Full Qualified Domain Name (FQDN):

FQDN=hostname.dnsdomainname.tld

In the examples I'm using ".local" as the (pseudo) top level domain (tld) for the non-public LAN.

(Edit: Correct a typo.)

----------

## Jaglover

I have another line in hosts with IP address and host.domain and still had this issue.

Frankly I do not get it. What terrible thing can happen if there is more than localhost in 127.0.0.1 line? If a program looks for localhost it sure can find it. If a program looks for IP address it can find it via DNS query in case it fails to read entire line.   :Question: 

----------

## PaulBredbury

 *Jaglover wrote:*   

> If a program looks for localhost it sure can find it.

 

It depends how much the program bothers to look - it may only bother to look at the first matching name. Admittedly, not many programs are this simplistic - I think perhaps festival is one.

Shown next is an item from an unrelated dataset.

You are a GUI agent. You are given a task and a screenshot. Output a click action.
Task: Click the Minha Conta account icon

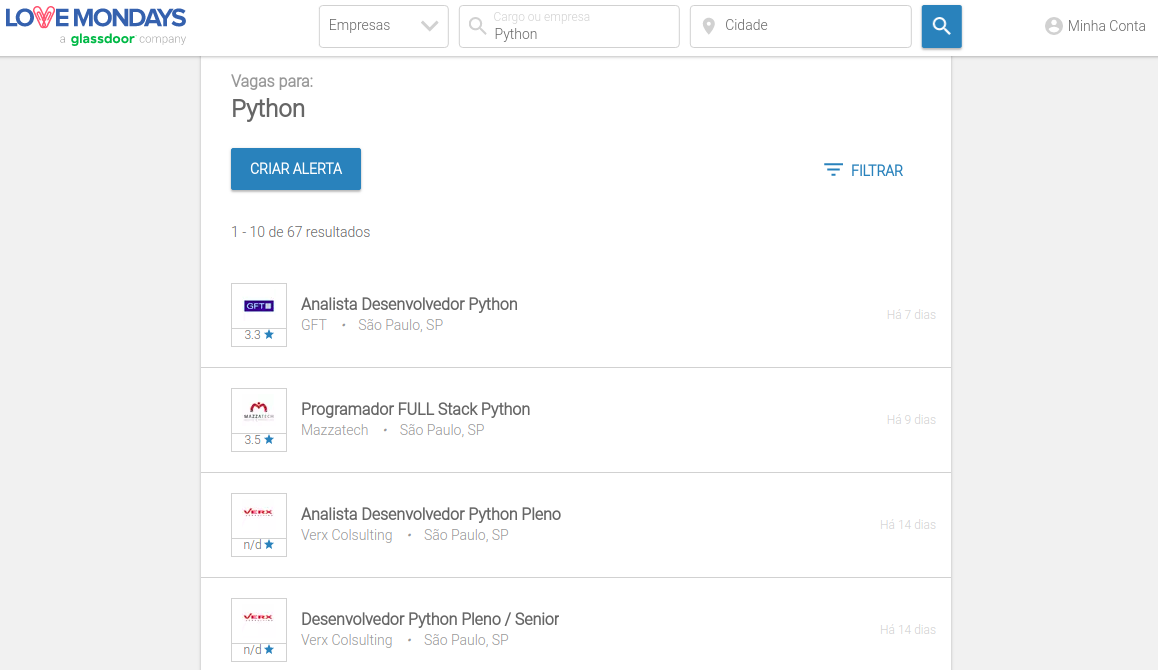1053,26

Who actually cares whether it says "none" at startup? It's correct - you don't have a proper domain, you're just trying to force it to show one that you've made up. If it's so bothersome, then the easy solution is to hard-code whatever string you wish to appear, into /etc/issue

Here are some relevant bugs:  35770, 36598, 40203, 40206, 42739, 53188, 54434, 72572, 76303, 77209, 14946

----------

## Jaglover

>It's correct - you don't have a proper domain, you're just trying to force it to show one that you've made up.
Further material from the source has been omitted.